Na época, a Comissão recomendou ao Brasil “[d]esenvolver políticas e estratégias destinadas a descongestionar a população das casas de detenção (…) prevenir surtos de violência nesses estabelecimentos.” Naquele mesmo ano, 27 pessoas privadas de liberdade foram mortas no Presídio Urso Branco, em Rondônia, no segundo maior massacre de presos do Brasil. Seis anos e sessenta outros internos mortos depois, a Comissão emitiu seu relatório de admissibilidade do Caso Urso Branco, admitindo sua competência para analisar o caso, porém ainda tramita no Sistema Interamericano.
de São Paulo diante da chacina
111 presos indefesos,
mas presos são quase todos pretos
Ou quase pretos, ou quase brancos
quase pretos de tão pobres
E pobres são como podres
e todos sabem como se tratam os pretos”
(Caetano Veloso e Gilberto Gil)
É fácil identificar no massacre do Carandiru indícios da política de extermínio da juventude negra e pobre que ainda opera a lógica do sistema penal brasileiro. Dos 111 detentos assassinados, 86 tinham idade entre 18 e 30 anos. No sistema penitenciário, hoje, aproximadamente, metade dos internos possui entre 18 e 29 anos e majoritariamente são pretos e pardos. A tortura e o tratamento cruel e degradante ainda é uma prática sistemática utilizada contra as pessoas privadas de liberdade do Brasil. O país ainda não possui uma legislação adequada para enfrentar esse problema, como criando o Mecanismo Nacional de Prevenção e Combate à Tortura, nos moldes em que recomenda o Protocolo Facultativo das Nações Unidas Contra a Tortura.

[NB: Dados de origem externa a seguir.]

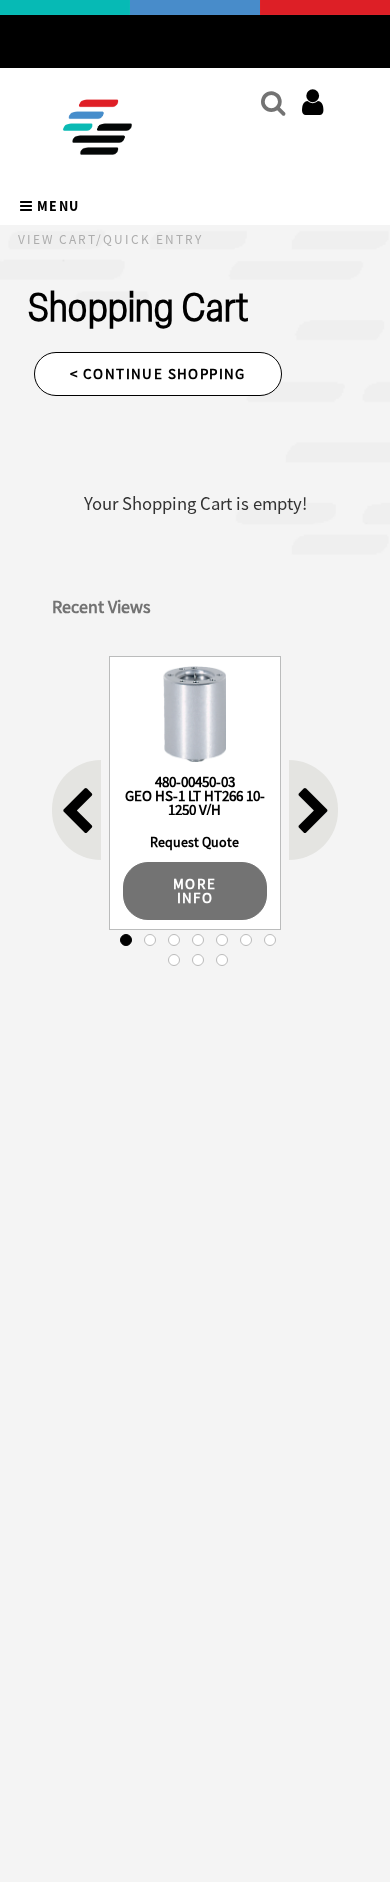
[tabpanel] (195, 793)
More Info (195, 890)
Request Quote (194, 842)
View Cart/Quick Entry (110, 239)
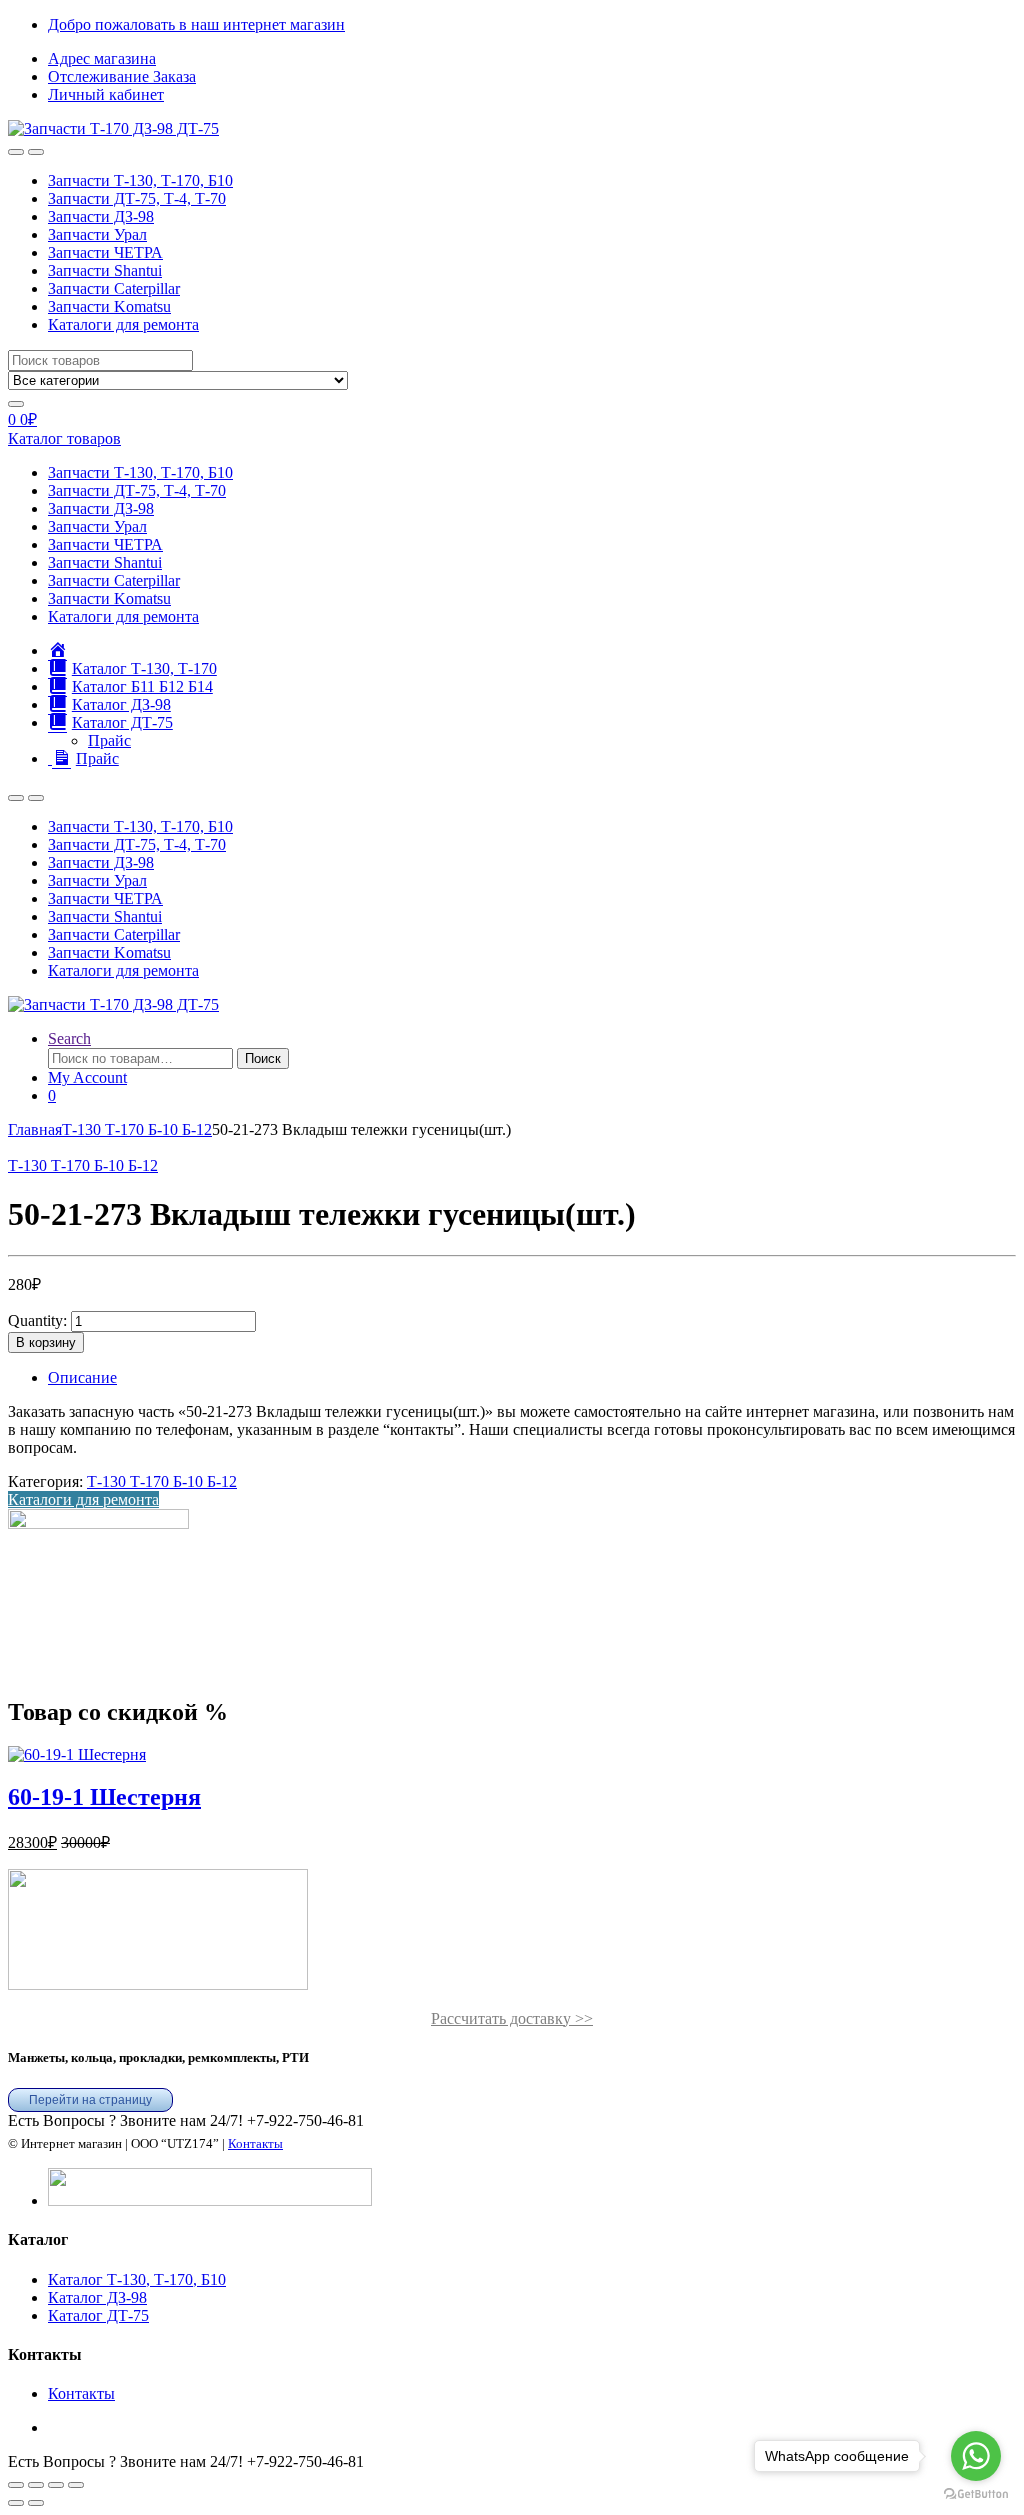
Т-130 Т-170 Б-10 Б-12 (137, 1129)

A juventude negra é o alvo preferencial da violência institucional, seja através do seu encarceramento, seja através da sua execução extrajudicial. Dados do SUS apontam que o número de negros assassinados no Brasil é duas vezes maior do que o de brancos. 53% dos homicídios registrados no Brasil atingem os jovens, desse total, mais de 75% são negros, na maioria do sexo masculino e de baixa escolaridade.
Em 1992, o Massacre do Carandiru chocou o país e no ano seguinte a Chacina da Candelária também provocou o mesmo efeito. O extermínio (nem tão) silencioso da população pobre, especialmente negra, agora parece passar despercebido. Morte, tortura, remoções forçadas, incêndios suspeitos em comunidades e preconceito ainda são o cotidiano de milhares de brasileiros e brasileiras em razão da sua cor de pele, classe social e/ou lugar de moradia.
Há muitas lições que podemos tirar olhando de volta para o que se deu vinte anos atrás e à luz dos massacres cotidianos que acontecem nas periferias do Brasil: uma das principais é importância de nos organizarmos contra a violência estatal, que sofre uma grande parcela da nossa população – que não deixemos de denunciar e lutar contra a violência estrutural e estruturante do Estado brasileiro.